The Fresh Loaf

A Community of Amateur Bakers and Artisan Bread Enthusiasts.

Pan de Cristal - upping the ante

alfanso's picture
alfanso

Pan de Cristal - upping the ante

I felt that I could take the Pan de Cristal a further step if I kept at it.  And so I did.  Further micro improvements from last time.

The first that I went with but abandoned after two attempts was to combine a biga with a levain.  While the results were okay, they were not all that much better than with just a straight levain mix. The downside is that it has an additional few steps to accomplish without the payback.  So I abandoned that process and returned to a single preferment - the 100% hydration strong white flour levain.

Other breakthroughs, beyond those reported last time, included:

  • Discovering that I could indeed retard the dough overnight, rendering a bit more flavor but principally to get the 95% hydration goop to firm up a little more.  And this worked.
  • Changing out from a quite well-floured workbench for the dough to be dumped onto for dividing.  Instead saturate the workbench with water sufficiently.  The dough is easier to manipulate, and with a pair of wet hands was slightly malleable and easier to transfer to the oven peel with minimal deformation.
  • Learning that the shorter the time the dough rested on the peel before being loaded into the oven the less propensity it has for spreading out.

There’s no getting around that this dough is still a trick to wrangle with, but I think that I finally unlocked the door to producing a quality Pan de Cristal.

Here's a partial stack from previous runs these past few days.

When loaded into the oven, these plump up quite impressively, only to settle back down some after a while.

The finished product.  These cannot be scaled, so eyeing the size of each baton is necessary.
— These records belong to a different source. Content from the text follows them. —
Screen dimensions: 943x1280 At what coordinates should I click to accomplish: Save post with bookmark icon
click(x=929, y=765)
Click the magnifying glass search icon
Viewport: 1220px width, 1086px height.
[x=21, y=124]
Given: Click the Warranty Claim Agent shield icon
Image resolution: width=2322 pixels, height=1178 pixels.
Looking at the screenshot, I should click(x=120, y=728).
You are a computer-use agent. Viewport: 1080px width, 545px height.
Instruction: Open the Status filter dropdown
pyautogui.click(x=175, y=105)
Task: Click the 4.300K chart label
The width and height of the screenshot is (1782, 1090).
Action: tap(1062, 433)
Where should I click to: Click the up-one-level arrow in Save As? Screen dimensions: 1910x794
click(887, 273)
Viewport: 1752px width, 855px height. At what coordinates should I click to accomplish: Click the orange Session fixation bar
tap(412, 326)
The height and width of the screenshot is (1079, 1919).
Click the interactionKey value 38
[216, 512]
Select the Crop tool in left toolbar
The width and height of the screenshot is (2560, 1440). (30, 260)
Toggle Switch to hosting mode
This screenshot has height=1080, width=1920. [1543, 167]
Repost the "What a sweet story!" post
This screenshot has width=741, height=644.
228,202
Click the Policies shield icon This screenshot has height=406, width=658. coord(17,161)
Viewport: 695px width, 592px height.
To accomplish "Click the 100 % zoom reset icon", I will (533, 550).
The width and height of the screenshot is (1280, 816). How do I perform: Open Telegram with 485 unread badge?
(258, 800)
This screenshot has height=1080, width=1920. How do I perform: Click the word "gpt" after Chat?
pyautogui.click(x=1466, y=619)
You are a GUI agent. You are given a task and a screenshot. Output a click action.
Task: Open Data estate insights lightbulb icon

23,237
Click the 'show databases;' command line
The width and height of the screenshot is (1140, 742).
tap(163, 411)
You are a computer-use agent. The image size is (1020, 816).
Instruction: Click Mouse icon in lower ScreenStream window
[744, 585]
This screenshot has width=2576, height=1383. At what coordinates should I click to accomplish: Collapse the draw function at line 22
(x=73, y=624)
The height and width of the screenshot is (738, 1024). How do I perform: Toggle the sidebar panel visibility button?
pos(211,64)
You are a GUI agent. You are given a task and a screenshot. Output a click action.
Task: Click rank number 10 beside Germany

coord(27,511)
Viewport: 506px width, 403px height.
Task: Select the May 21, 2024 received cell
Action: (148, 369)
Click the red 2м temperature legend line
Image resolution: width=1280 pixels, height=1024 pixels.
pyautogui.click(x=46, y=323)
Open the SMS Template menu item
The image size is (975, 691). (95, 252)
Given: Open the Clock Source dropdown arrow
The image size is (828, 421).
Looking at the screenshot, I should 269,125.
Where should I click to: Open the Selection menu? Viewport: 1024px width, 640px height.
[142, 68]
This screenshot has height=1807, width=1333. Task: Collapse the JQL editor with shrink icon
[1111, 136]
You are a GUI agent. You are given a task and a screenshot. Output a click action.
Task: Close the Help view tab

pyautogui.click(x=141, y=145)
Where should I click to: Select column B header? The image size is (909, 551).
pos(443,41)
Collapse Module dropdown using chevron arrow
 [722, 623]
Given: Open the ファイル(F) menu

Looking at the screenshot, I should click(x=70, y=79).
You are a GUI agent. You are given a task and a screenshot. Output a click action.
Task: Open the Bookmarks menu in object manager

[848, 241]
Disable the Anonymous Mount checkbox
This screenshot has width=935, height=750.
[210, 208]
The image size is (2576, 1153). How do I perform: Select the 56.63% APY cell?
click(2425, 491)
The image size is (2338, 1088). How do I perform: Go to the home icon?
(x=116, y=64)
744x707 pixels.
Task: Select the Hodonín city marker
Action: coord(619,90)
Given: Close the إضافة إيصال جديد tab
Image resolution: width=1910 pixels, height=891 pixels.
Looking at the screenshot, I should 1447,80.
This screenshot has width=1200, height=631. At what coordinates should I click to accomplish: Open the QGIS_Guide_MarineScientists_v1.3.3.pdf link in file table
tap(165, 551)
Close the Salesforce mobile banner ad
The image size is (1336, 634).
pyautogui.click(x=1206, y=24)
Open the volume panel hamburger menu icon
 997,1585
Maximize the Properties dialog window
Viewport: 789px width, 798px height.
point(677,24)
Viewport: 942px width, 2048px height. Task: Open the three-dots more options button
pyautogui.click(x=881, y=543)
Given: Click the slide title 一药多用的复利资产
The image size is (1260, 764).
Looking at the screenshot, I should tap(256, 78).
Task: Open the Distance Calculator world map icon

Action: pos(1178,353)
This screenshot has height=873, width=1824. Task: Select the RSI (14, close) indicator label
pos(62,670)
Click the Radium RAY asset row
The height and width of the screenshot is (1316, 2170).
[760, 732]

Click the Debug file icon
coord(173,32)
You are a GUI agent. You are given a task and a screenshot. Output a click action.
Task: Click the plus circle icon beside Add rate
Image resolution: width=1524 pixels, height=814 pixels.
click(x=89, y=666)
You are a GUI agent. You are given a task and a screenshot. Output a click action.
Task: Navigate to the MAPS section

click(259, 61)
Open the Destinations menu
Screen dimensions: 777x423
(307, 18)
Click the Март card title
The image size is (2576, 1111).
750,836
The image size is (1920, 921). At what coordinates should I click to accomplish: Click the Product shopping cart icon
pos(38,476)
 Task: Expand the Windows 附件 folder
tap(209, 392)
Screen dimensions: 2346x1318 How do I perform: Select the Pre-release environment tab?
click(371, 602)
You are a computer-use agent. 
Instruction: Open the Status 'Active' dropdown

A bird's eye view of the runt of the lot that was not up for giveaway.

And a snail's eye view.

Looking in from the outside.  You can see how open the crumb is, and how thin the crust is on these breads.  A structural marvel.  The crust just shatters as it is bitten into, while the crumb stays moist and delicate.

 

The formula for these is on the earlier entry.

4 x ~300g batons 

Comments

Isand66's picture
Isand66

Thanks for doing all the hard work ?.  I’ve been meaning to try this style for a while.  Will have to read through all your trials and give it a go.

Benito's picture
Benito

Wow I somehow missed this blog post while on vacation this past winter.  These are incredible, 95% hydration white flour.  Maybe I’ll try making them someday but I think I need to conquer the baguette first as these seem much much more challenging than the baguette even is.  Great work Alan.